Automatic Differentiation tools #1
Description
I think it would be smart to attempt to use the great tools already created if they can fit our needs, or improved to fit our needs. Here's a summary of what I hope to see in JuliaML, and my first impressions of the options.
I want:
- simple macros/methods to take a complex function and produce a type-stable and fast gradient calculation of all free/learnable parameters
- simple definition of new "primitives": losses, penalties, transformations, etc for inclusion in AD
- clean underlying internals (computation graph) so that we can:
- parallelize
- plot
- evolve the structure dynamically
AutoGrad.jl (@denizyuret)
I get the impression that this is very flexible and feature full, but the speed worries me.

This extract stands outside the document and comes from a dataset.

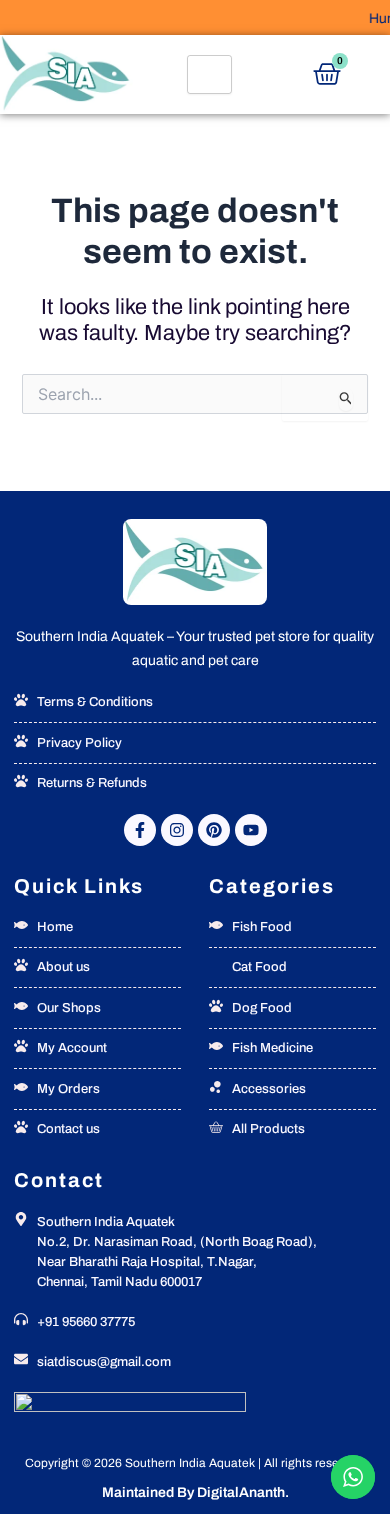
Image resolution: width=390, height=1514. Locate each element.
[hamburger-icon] (209, 74)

It seems that the function g
in g = grad(f)
actually contains a forward pass, and graph construction, and a backward pass all in one. Clearly this is not optimal if the graph structure is unchanged in each iteration. If there's a clean way to separate graph construction from a backward gradient calculation, then this package might be really nice. I don't know enough about it to comment on the flexibility of the internal representation though.
ForwardDiff (@jrevels @lbenet)
Doesn't seem practical for anything beyond toy problems. Unless I'm missing something?
ReverseDiffSource
My gut is that it will be possible to evolve, manipulate, and plot the underlying graph, as it's explicitly built (as opposed to using traces). I worry about the type stability... I think I remember reading about looping through Vector{Any}
objects in hot loops.
ReverseDiffOverload
Last commit was 2 years ago
ReverseDiffSparse (@mlubin)
I don't know much about this yet
Please, add your thoughts and opinions.